Defendant was found guilty of robbery in the first degree, ORS 164.415, arising out of an incident on the night of September 19, 1979, when three men entered Stan’s Market in northeast Portland, threatened the store clerk with a knife, tied him up in a back room and took $110 from the cash register. He assigns as error the trial court’s failure to suppress evidence obtained from a search of his apartment several days after his arrest. We affirm.

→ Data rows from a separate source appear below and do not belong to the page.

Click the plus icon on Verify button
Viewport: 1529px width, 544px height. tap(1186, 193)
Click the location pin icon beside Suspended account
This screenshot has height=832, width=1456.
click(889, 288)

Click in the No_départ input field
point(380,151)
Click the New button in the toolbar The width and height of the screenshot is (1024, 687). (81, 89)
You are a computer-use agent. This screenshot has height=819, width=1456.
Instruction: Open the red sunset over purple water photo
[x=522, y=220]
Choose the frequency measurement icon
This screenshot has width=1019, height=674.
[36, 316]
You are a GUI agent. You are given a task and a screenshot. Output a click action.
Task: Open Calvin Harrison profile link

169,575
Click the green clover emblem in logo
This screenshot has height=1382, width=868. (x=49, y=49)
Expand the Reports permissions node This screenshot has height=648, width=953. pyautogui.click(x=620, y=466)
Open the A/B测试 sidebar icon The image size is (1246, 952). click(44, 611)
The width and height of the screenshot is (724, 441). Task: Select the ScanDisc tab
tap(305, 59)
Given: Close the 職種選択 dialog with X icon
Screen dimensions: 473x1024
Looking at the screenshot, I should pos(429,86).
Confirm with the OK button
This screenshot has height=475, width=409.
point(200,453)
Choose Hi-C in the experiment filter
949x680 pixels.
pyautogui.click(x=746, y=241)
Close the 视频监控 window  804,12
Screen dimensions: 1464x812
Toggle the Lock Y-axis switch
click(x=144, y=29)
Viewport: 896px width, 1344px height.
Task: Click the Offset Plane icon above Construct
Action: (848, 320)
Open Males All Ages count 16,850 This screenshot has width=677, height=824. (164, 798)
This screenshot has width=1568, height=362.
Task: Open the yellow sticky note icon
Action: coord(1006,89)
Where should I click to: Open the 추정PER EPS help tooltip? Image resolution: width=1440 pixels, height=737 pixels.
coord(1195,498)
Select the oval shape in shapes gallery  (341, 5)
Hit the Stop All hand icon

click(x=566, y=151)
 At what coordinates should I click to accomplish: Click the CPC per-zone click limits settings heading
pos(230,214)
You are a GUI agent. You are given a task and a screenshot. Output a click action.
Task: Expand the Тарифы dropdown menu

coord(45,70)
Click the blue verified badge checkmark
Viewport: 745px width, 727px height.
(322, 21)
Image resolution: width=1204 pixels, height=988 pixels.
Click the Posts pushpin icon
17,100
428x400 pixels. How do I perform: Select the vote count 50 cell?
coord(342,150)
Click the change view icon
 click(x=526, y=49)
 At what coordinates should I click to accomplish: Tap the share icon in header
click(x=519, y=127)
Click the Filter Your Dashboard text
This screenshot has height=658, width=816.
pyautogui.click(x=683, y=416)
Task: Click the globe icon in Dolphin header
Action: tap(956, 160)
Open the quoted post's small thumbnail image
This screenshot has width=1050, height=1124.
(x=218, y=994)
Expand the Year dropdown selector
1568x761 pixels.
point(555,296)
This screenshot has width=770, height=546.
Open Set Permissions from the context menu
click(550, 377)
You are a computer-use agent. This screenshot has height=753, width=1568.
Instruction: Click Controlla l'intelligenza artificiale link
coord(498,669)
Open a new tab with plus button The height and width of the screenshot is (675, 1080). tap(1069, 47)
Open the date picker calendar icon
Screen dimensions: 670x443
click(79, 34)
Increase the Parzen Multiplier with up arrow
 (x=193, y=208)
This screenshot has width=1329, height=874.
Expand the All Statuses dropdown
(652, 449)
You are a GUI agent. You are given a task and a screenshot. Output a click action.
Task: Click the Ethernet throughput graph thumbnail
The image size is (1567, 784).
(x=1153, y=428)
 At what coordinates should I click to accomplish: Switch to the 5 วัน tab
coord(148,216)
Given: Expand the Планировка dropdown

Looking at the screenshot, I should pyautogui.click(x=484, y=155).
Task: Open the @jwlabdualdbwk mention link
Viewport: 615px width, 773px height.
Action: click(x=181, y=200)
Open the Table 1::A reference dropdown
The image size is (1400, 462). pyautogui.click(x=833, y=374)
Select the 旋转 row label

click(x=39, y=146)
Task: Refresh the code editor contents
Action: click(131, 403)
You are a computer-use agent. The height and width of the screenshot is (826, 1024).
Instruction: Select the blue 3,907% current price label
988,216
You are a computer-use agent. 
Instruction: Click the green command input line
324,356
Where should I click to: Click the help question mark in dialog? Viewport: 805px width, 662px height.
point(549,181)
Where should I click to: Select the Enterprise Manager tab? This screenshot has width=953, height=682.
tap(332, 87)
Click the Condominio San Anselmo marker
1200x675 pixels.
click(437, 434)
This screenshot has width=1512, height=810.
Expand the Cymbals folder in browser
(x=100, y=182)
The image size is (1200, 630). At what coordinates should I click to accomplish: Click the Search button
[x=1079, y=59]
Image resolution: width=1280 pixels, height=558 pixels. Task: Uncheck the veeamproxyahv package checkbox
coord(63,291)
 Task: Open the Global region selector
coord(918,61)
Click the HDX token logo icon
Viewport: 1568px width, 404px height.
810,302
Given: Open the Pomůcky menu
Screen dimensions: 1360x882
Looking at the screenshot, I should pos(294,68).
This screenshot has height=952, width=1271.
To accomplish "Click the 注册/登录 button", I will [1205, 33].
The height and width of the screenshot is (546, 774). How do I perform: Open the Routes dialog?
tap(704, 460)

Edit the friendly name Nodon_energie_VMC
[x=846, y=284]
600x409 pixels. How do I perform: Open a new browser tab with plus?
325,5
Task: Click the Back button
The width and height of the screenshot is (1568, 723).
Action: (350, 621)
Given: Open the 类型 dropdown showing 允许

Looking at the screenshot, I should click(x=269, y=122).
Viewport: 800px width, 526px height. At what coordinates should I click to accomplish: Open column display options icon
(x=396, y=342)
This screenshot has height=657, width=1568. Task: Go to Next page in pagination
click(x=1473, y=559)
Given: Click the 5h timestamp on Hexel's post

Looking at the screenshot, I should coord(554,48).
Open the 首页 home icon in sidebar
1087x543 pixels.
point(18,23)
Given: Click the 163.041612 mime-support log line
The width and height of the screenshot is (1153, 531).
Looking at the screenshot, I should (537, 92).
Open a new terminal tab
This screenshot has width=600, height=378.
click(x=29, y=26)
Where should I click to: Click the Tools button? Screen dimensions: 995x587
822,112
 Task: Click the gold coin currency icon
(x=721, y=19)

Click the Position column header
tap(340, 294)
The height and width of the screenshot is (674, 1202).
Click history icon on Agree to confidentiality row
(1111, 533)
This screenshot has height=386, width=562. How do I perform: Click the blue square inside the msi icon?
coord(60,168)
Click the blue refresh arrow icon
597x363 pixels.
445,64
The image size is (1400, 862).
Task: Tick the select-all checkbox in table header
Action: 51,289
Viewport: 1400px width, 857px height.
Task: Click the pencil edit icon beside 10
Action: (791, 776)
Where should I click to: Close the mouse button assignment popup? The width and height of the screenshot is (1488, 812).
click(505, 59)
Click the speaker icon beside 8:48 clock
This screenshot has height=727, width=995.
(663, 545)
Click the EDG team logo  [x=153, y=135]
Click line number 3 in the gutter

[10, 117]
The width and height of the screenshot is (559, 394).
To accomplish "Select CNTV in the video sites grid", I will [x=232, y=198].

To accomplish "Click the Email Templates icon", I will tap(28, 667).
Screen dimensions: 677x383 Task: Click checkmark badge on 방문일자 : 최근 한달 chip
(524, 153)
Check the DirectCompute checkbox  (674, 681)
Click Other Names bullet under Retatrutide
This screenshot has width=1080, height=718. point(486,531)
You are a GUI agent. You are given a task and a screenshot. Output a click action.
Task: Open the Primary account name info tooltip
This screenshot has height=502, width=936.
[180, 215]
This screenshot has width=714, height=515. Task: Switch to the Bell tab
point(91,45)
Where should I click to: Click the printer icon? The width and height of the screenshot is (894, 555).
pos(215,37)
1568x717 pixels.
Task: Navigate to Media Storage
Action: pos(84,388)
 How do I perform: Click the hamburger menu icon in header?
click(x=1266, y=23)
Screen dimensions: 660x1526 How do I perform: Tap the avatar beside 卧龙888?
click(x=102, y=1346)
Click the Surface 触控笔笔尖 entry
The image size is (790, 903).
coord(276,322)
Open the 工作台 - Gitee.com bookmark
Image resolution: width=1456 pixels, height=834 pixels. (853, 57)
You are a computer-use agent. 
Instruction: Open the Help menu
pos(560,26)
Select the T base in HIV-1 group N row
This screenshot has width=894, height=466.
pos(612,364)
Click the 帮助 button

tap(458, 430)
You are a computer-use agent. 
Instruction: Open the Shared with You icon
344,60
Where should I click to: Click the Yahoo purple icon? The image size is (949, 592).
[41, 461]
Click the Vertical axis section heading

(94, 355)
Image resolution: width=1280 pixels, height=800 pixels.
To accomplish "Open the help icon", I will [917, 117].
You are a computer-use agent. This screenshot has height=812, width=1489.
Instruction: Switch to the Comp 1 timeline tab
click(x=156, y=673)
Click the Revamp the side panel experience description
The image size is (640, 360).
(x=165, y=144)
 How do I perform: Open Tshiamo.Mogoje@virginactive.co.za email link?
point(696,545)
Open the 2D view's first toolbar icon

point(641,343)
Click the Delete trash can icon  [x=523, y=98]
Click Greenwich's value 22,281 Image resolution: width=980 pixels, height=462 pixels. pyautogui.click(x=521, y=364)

Regardless of the admissibility of the physical evidence — principally items removed from a stolen getaway car, but including an alarm key for the market, there was other overwhelming evidence identifying defendant as one of the persons who robbed the store. Three eyewitnesses identified defendant in open court as a participant in the robbery. Each testified that the identification was based upon a recollection of the night of the robbery and not upon interim identification at the police lineup following defendant’s illegal arrest. Todd Strode, the store clerk, had observed defendant in the store earlier in the evening for three to five minutes and testified he recognized him when he entered the store again. He was close enough to him "to fight,” he said, during the time it took defendant to grab him, hold the knife to his throat, take him into the back room and tie him up, a time he estimated to be about 30 seconds. He was able to describe him, in reporting the crime to the store’s assistant manager, as a black man with a large scar on his neck. Mrs. Eoff, a customer, testified she was very close to defendant, close enough to touch him, that she was in the store with him for several minutes, and conversed with him face-to-face for "a few seconds.” She testified the store was very small and "well lit.” Mr. Eoff saw the defendant more briefly, at a distance of perhaps six feet, but testified he "looked him right in the eye and said hello.” The in-court identifications were stipulated to at trial. The out-of-court identifications were not challenged.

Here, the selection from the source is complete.